Estimating upper bound from measurements with uncertainties

TheBigH · Jan 21, 2014

Hello everyone,

I have a large number of measurements with associated uncertainties, and I know that the real values are bounded above by some constant. How can I estimate the value of that constant, and the uncertainty on the estimate?

Thanks

Stephen Tashi · Jan 23, 2014

You'll get better advice if you state the problem precisely - and you'll get better advice in the mathematical section if you state what you mean by "uncertainty".

In physical measurements, one scenario is to assume each measurement is an independent measurement of the same value [itex]v_0[/itex] and that the result of the measurement is [itex]v0 + X[/itex] where X is a gaussian random variable with mean 0 and standard deviation [itex]\sigma[/itex]. The value of [itex]\sigma[/itex] is often called the "uncertainty" of the measurement. In some scenarios, measurements are made with equipment where the "uncertainty" is given by the manufacturer of the measuring device or a calibration lab. In other scenarios, the exact value of [itex]\sigma[/itex] is not known and what you have is only the standard deviation estimated from a specific set of data (i.e. a "sample standard deviation" rather than a "population standard deviation").

There can also be scenarios where "uncertainty" is specified by a rigid bound that is not interpreted as a standard deviation.

TheBigH · Jan 23, 2014

Okay, assume I have a number of different data points with true values [itex]v_1, v_2, ...[/itex]. What I actually measure is [itex]v_1+X_1,v_2+X_2,...[/itex], where the X are gaussian random variables with mean 0 and SD of [itex]\sigma_1, \sigma_2, ...[/itex], just like youn say. It is known that there is some [itex]v_{max}[/itex] such that all [itex]v_i<v_{max}[/itex]. Many of the [itex]v[/itex] can be significantly less than that, and some of my measurements might actually be greater than [itex]v_{max}[/itex] because of random chance. I would like to know how I can estimate [itex]v_{max}[/itex] and get confidence intervals on that estimate. Thanks!

HallsofIvy · Jan 23, 2014

So you are asking is how to estimate an upper bound on some function of several variables if the error of each variable is known? There is an engineer's rule of thumb that "if variables add, then errors add, if errors multiply, then the relative errors add".

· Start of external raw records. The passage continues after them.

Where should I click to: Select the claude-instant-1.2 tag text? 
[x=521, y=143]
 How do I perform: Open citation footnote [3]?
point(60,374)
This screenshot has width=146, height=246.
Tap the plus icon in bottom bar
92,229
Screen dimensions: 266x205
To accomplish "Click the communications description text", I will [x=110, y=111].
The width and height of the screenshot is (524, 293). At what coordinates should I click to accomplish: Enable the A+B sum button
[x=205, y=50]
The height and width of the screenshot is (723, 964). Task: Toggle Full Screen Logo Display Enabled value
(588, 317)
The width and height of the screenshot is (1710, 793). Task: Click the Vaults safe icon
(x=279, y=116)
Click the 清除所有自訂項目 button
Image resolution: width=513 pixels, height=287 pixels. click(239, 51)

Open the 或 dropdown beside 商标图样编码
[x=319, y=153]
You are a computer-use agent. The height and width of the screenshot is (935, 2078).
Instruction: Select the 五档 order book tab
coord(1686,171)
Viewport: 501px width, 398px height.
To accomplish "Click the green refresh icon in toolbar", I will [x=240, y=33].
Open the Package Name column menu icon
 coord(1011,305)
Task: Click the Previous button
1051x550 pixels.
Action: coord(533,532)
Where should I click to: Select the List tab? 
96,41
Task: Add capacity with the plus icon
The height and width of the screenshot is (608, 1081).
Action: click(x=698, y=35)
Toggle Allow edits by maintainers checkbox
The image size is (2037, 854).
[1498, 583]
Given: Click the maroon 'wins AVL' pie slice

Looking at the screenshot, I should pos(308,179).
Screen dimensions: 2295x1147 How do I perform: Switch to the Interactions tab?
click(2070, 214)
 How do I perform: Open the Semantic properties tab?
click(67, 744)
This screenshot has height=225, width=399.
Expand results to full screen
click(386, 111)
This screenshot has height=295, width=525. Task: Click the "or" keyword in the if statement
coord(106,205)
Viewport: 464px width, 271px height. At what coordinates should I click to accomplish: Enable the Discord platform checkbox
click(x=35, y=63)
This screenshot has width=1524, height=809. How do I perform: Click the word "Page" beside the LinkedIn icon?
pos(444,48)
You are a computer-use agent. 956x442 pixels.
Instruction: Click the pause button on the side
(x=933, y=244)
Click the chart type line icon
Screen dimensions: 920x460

That can be shown by thinking of the errors as differentials: x+ dx. If f= x+ y+ z, then df= dx+ dy+ dz. If f= xyz, then df= yzdx+ xzdy+ xydz. Since f= xyz, df/f= (yzdx+ xzdy+ xydz)/xyz= dx/x+ dy/y+ dz/z.

More generally, if f is a function of x, y, and z, then [itex]df= \frac{\partial f}{\partial x}dx+ \frac{\partial f}{\partial y}dy+ \frac{\partial f}{\partial z} dz[/itex]

Stephen Tashi · Jan 24, 2014

Is this a problem where you are trying to estimate both which [itex]i[/itex] has the maximum [itex]v_i[/itex] as well as the value of [itex]v_i[/itex]? For example, if you had the measurements of distances to, say, cities, and you wanted to travel to the city that was farthest away, you would want to estimate both the distance to the city and which city was farthest.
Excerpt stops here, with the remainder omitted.